A congressional audit of the Federal Reserve's 12 regional banks looks set to land this week with a whimper instead of a bang as energies and sympathies on Capitol Hill have shifted since the financial crisis that spawned the inquiry.
The study of the central bank's far-flung network was mandated by the Dodd-Frank law that last year rewrote financial rules to try to prevent a repeat of the financial crisis.
Since then, however, Republicans have captured control of the House of Representatives, putting more of a focus on reining in a Fed which some lawmakers see as meddling in fiscal affairs than rooting out perceived cronyism at the regional banks.
In fact, GOP lawmakers are unlikely to want to undermine the regional Fed banks, which they see as heartland bulwarks against "big government" interventionism by the central bank's Washington-based board.
"We have low expectations on this one," said a congressional source, who spoke on condition of anonymity.
In contrast, some Democrats have long wanted to clip the wings of regional central bank officials who are seen as less sympathetic to the Fed's congressionally mandated full-employment goal than their Washington peers.
Representative Barney Frank has proposed making regional Fed bank chiefs appointees of the president, subject to Senate confirmation, which the Massachusetts Democrat says would make them more accountable to the public.
While Fed board members are presidential appointees, the presidents of the regional Fed banks are picked by local boards with heavy representation from commercial bankers, another trouble spot for Democrats.
Representative Spencer Bachus, the Alabama Republican who took control of the House Financial Services Committee from Frank in January, made his sympathies clear at a July hearing with the head of the Kansas City Federal Reserve Bank.
"Your appearance here today will serve as a good rebuttal to the view that the Federal Reserve Bank Board of Governors in Washington, D.C. needs less input from the regional Feds and the rest of the country. Actually, they need more," he said.
That sentiment has led Capitol Hill staff and Fed insiders to expect the GAO look into the governance of the regional Fed banks, which could some as soon as Tuesday, to make few waves.
Some at the Fed who had been nervous that the study could blunt regional Fed banks' influence now say the audit process was productive, and that there was extensive back and forth between auditors and the regional banks.
Even Republican efforts to narrow the Fed's focus to battling inflation, announced with some fanfare at the beginning of the year, appear unlikely to gain traction in a divided Congress already focused on the 2012 general election.
"I don't think there's much momentum behind that," Sen. Bob Corker, a supporter of the change, told Reuters recently.
The Fed found itself the target of harsh criticism for its efforts to bail out banks during the 2007-09 financial crisis and for perceived loose regulation in prior years that was widely seen as having sown the seeds of the crisis.

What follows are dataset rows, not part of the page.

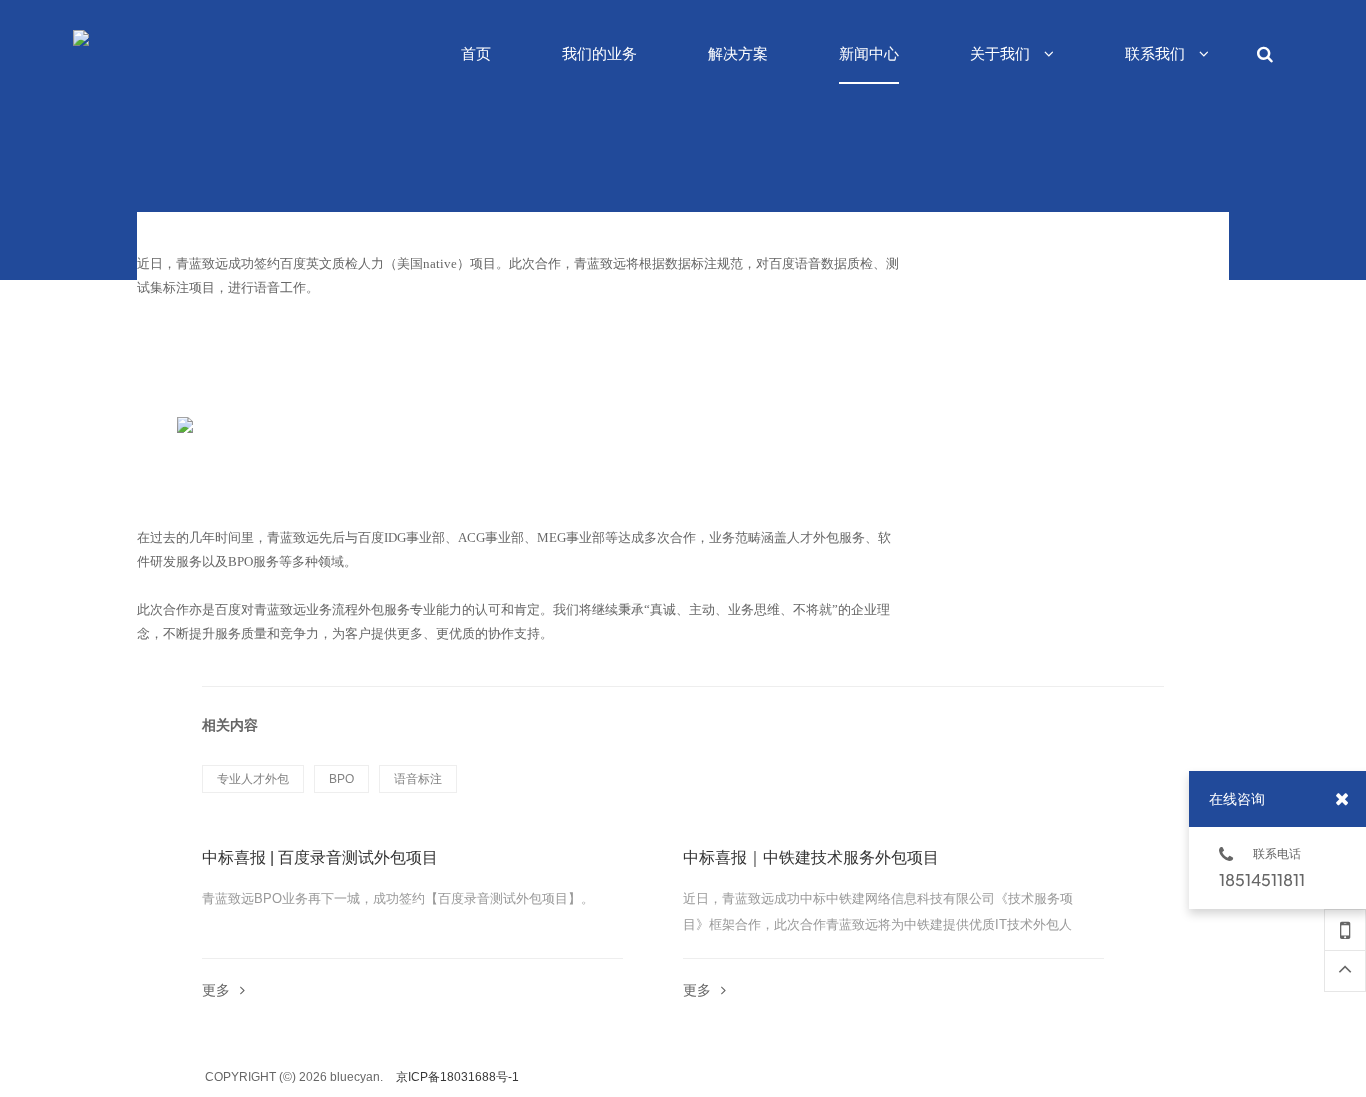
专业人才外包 (253, 779)
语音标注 (418, 779)
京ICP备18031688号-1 (457, 1077)
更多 (216, 990)
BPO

Dodd-Frank, which was signed into law in July of 2010, strengthened the Fed's regulatory powers, but also sought to strip away secrecy surrounding the institution by mandating audits of its emergency lending and internal functions.
One provision asked the Government Accountability Office, a congressional watchdog agency, to examine the regional Fed system for possible conflicts of interest.
During the crisis, New York Fed board chairman Stephen Friedman, a former Goldman Sachs chairman who was still serving on Goldman's board, was forced to step down when it was revealed he bought shares in the investment banking giant after it had won the right to borrow at the Fed's discount window.
Although Friedman believed he had cleared the way to do so, the episode embarrassed the central bank and raised questions about conflicts of interest and accountability that opened the system to wider scrutiny.
Some also have longed questioned the need for so many regional Fed banks — there are two in Missouri alone — in an era when the economy, transportation and communications have evolved greatly since the system was established in 1913.
Yet the focus of the GAO study is so narrowly confined to governance issues that it appears unlikely to provide justification for sweeping changes, a Hill source said.
The Fed remains under fire — both in the halls of Congress and on the presidential campaign trail — but for reasons that have changed with the political landscape.
Several prominent Republicans attacked the Fed last November for its $600 billion bond-buying program, known as quantitative easing, which they said risked inflation and debased the U.S. dollar.
That led to lawmakers proposing to pare the Fed's dual mandate of pursuing both price stability and full employment to an exclusive focus on inflation fighting.
"I find the activism at the Fed right now a major turnoff, and I am very concerned," Corker told Fed Chairman Ben Bernanke at a hearing in July. "I believe that the dual mandate that we've set up is causing you ... to do a lot of things that I think are going to create some long-term damage."